The public API may apply rate limits on a per-credential basis. If you exceed a limit, you'll receive HTTP 429. You should:

  • Treat 429 as a normal, recoverable response — never as a fatal error.
  • Implement exponential backoff with jitter; a sensible starting point is 1s → 2s → 4s with up to 5 retries.
  • Avoid tight loops over user lists or tokens — batch where possible and respect the Pageable pagination on list endpoints.

If you expect sustained high request volume (bulk user provisioning, large data backfills), contact support before launch so we can confirm the integration won't hit limits at scale.

Retries and idempotency

  • GET requests are safe to retry on any network error or 5xx.
  • POST requests are not automatically idempotent. Retrying POST /public/users after a timeout may create a duplicate.

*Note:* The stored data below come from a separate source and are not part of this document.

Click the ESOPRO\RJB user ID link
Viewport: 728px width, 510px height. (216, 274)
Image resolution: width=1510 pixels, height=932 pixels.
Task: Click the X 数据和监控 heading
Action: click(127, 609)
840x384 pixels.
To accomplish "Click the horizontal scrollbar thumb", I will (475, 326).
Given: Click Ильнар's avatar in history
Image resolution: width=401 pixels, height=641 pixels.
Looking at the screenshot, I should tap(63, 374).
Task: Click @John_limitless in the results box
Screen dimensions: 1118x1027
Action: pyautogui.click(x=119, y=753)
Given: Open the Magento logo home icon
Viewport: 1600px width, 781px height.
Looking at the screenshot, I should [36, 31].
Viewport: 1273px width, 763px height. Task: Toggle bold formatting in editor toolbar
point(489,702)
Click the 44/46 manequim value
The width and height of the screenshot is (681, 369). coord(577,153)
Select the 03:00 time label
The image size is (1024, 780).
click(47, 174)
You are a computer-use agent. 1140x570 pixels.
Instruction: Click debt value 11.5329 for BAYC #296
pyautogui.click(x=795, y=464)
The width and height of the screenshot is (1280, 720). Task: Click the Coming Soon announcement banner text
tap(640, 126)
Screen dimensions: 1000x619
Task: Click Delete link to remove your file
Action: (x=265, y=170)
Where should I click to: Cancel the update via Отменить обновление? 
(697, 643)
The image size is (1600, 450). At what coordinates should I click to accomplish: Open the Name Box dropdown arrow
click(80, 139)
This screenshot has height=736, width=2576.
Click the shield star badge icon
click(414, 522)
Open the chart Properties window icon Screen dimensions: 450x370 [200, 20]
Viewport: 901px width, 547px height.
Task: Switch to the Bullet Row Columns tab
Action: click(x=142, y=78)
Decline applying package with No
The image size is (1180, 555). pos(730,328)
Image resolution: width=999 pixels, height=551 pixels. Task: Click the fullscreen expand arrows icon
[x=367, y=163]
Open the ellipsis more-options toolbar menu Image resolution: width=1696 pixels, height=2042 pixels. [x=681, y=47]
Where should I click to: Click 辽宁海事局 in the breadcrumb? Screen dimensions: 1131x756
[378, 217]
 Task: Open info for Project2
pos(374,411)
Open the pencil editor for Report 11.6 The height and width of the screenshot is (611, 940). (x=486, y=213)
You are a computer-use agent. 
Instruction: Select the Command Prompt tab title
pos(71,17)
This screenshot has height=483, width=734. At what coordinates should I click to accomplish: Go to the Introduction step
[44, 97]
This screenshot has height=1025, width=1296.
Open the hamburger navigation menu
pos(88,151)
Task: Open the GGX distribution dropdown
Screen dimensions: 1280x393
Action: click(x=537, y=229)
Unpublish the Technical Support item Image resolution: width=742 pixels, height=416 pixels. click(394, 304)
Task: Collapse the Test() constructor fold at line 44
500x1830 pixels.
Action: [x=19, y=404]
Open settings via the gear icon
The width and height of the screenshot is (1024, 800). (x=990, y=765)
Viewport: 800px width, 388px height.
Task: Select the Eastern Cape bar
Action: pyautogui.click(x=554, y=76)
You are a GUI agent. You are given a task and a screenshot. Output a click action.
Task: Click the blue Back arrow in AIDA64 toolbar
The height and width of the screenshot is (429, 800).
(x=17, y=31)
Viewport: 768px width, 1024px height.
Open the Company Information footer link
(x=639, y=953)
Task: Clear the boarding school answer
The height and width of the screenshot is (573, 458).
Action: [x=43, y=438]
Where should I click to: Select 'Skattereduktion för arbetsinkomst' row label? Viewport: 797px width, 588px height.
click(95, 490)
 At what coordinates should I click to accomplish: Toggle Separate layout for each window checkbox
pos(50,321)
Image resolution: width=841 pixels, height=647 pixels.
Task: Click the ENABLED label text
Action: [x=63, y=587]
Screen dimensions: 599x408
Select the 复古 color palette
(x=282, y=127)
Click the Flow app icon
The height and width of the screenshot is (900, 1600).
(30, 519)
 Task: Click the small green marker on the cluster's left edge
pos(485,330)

Always check whether the user already exists (e.g. via GET /public/users?query=<email>) before retrying a creation that timed out.
  • For login-token issuance, retrying is safe — old tokens simply remain unconsumed and expire on their own.

Getting help

If you're stuck, contact support with:

  1. The request method and full URL.
  2. The request headers, with the secret/key redacted.
  3. The full response status and body.
  4. (HMAC only) The StringToSign you computed.

That set of four reproduces almost any auth or validation issue on the first reply.